Daftar Tugas>
A: Apa terjemahan bahasa Inggris dari kalimat "Perang yang dilakukan Israel di tanah Palestina sejatinya tidak layak dinyatakan sebagai perang yang beradab." dalam artikel tentang konflik Iran, Palestina, dan Israel?
B: Tuliskan ulang tanpa perubahan bagian artikel tentang konflik Iran, Palestina, dan Israel dari "Oleh: Fokky Fuad" sampai "menjembatani perbedaan-perbedaan tersebut?".
C: Bisakah Anda melanjutkan artikel tentang konflik Iran, Palestina, dan Israel mulai dari kalimat terakhirnya?

Artikel>
Oleh: Fokky Fuad Wasitaatmadja, Associate Professor Universitas Al-Azhar Indonesia
Jakarta, Suaranusantara,co – Iran dan Palestina VS Israel – Sejak zaman dahulu, konflik antara Iran, Palestina, dan Israel telah menjadi isu yang kompleks dan penuh dengan ketegangan. Sengketa wilayah, perbedaan ideologi, dan keinginan untuk mendominasi satu sama lain telah menciptakan jurang yang sulit ditutup. Namun, di tengah segala kerumitan dan pertikaian ini, muncul sebuah pertanyaan mendasar: apakah terdapat keseimbangan hukum alam yang dapat menjembatani perbedaan-perbedaan tersebut?
Perang & Hukum Alam
Perang yang dilakukan Israel di tanah Palestina sejatinya tidak layak dinyatakan sebagai perang yang beradab. Korban yang terjadi bukan hal yang diperkenankan dalam Konvensi Jenewa, karena sasaran yang ditarget adalah anak-anak, lansia, dan wanita. Sebanyak 10.600 anak, 7.200 perempuan, serta 1049 lansia telah menjadi korban pembantaian dalam pembantaian Israel (https://www.cnnindonesia.com/internasional/20240117010814-120-1050454/10600-anak-palestina-tewas-selama-serangan-israel-di-gaza).

Data yang Disediakan>
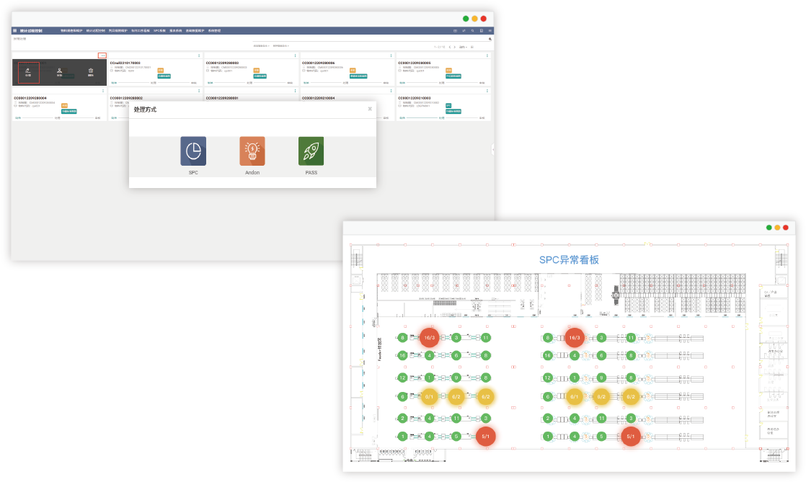Click the top-left red 16/3 alarm node

[429, 337]
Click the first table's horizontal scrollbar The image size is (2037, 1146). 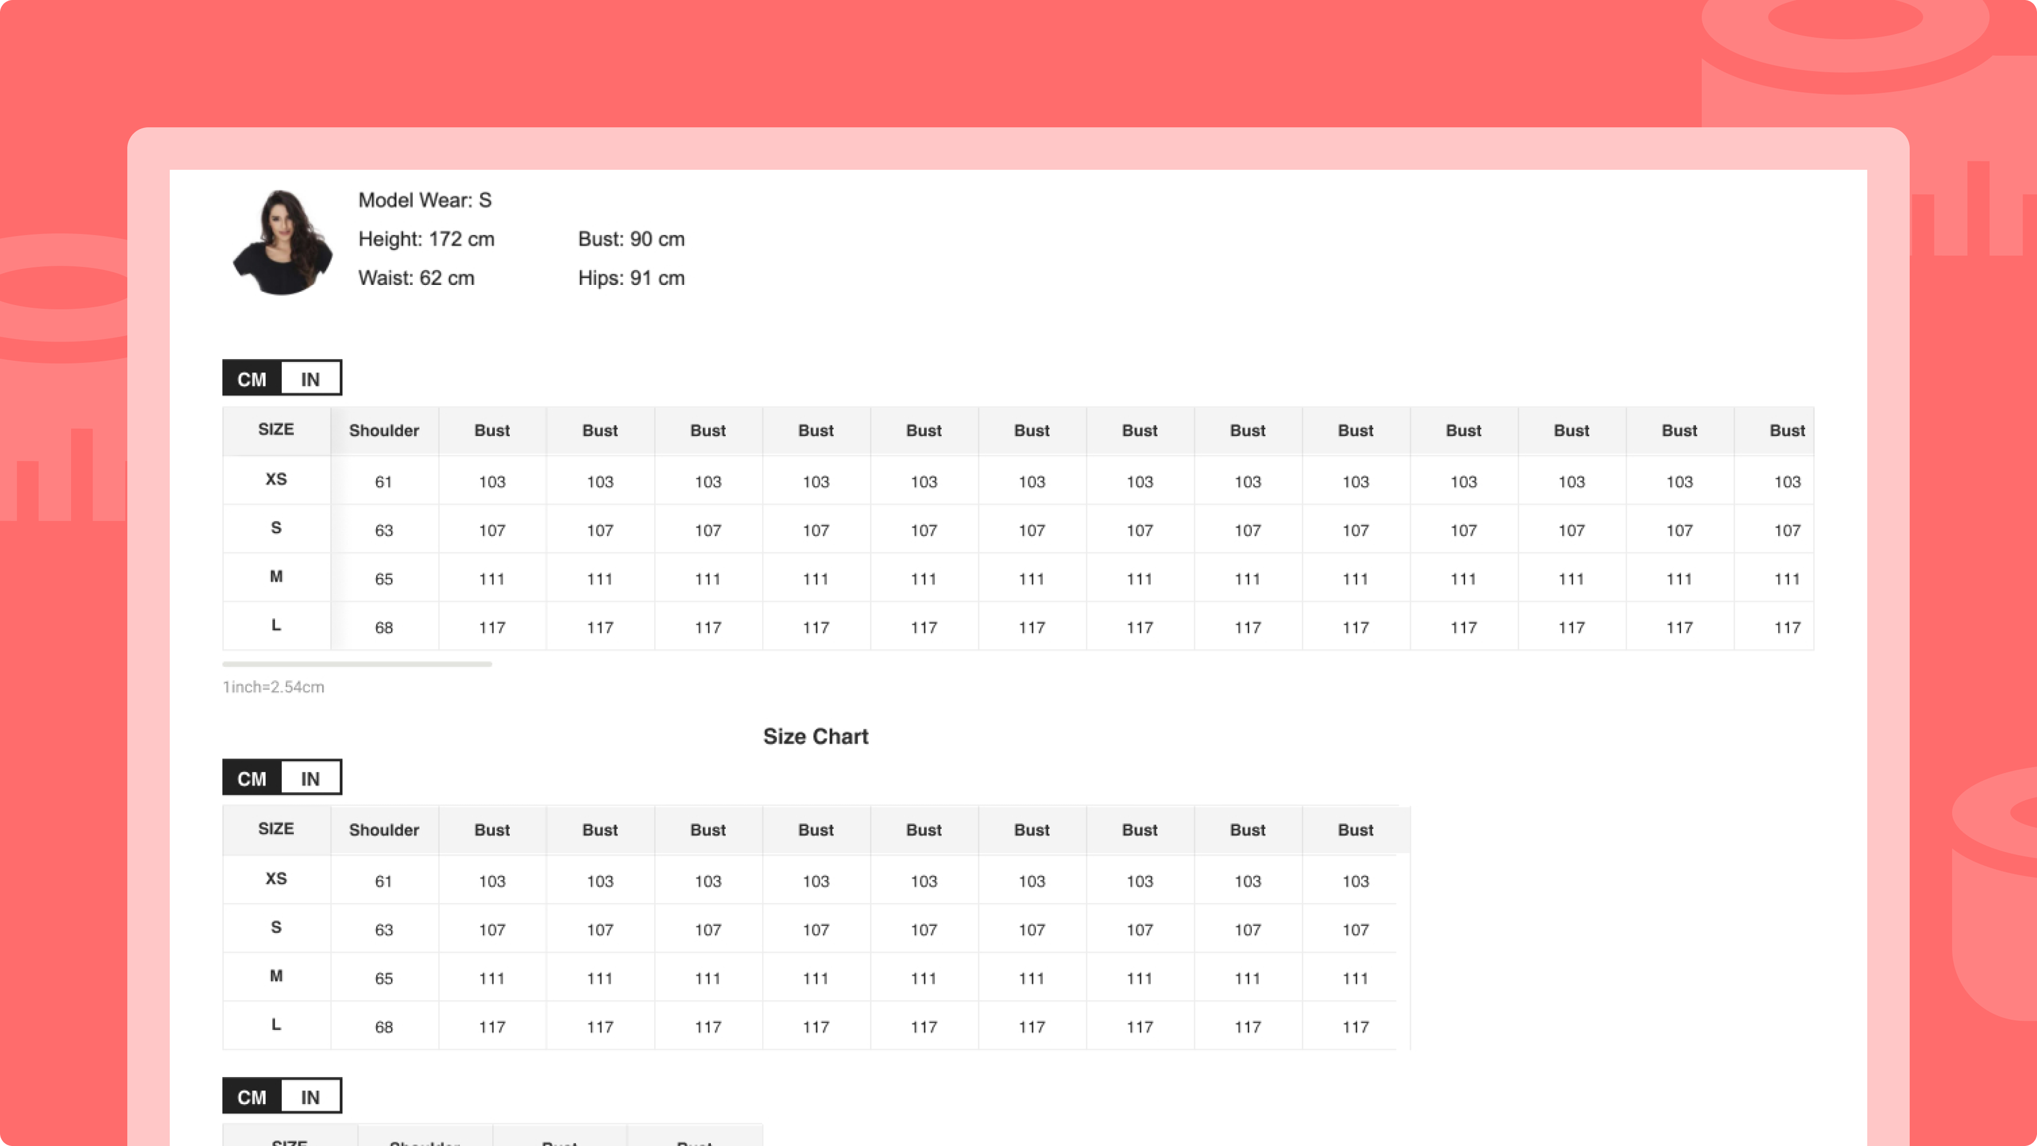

Jawaban Tugas>
A: The war waged by Israel on Palestinian land truly does not deserve to be called a civilized war.

B:
Oleh: Fokky Fuad Wasitaatmadja, Associate Professor Universitas Al-Azhar Indonesia
Jakarta, Suaranusantara,co – Iran dan Palestina VS Israel – Sejak zaman dahulu, konflik antara Iran, Palestina, dan Israel telah menjadi isu yang kompleks dan penuh dengan ketegangan. Sengketa wilayah, perbedaan ideologi, dan keinginan untuk mendominasi satu sama lain telah menciptakan jurang yang sulit ditutup. Namun, di tengah segala kerumitan dan pertikaian ini, muncul sebuah pertanyaan mendasar: apakah terdapat keseimbangan hukum alam yang dapat menjembatani perbedaan-perbedaan tersebut?

C:
Serangan Iran
Pada saat yang lain Iran melakukan serangan atas Israel. Serangan yang dilakukan Iran terhadap Israel juga merupakan bentuk balasan atas serangan yang dilancarkan oleh Israel sebelumnya yang telah membom Konsulat Iran di Suriah, dan hal ini diperkenakan dalam ketentuan Pasal 51 Piagam PBB. Israel telah beberapa kali melakukan serangan ke tanah Iran, sejak ia melakukan serangan yang membunuh ilmuwan nuklir Iran, hingga yang terakhir menyerang Kedutaan Iran di Suriah yang menimbulkan korban pimpinan Iran di Suriah. Sebuah ide keadilan yang dilakukan oleh Iran dengan mendasarkan pada legitimasi Pasal 51 Piagam PBB (https://www.un.org/en/about-us/un-charter/full-text).
Perang Dalam Kajian Hukum Alam
Peperangan dalam sejarah peradaban manusia bukanlah hal yang baru, melainkan telah ada sejak awal mula peradaban manusia itu sendiri. Dalam sudut pandang hukum alam, perang dapat dipandang sebagai perilaku yang diperbolehkan selama dilaksanakan dengan menjunjung tinggi moralitas kemanusiaan. Perang tidak seharusnya dipandang sebagai bentuk kebencian yang melanggar prinsip-prinsip dasar kemanusiaan. Konflik-konflik perang yang kerap terjadi pada umumnya lebih merupakan bentuk destruktivitas terhadap nilai-nilai humanisme.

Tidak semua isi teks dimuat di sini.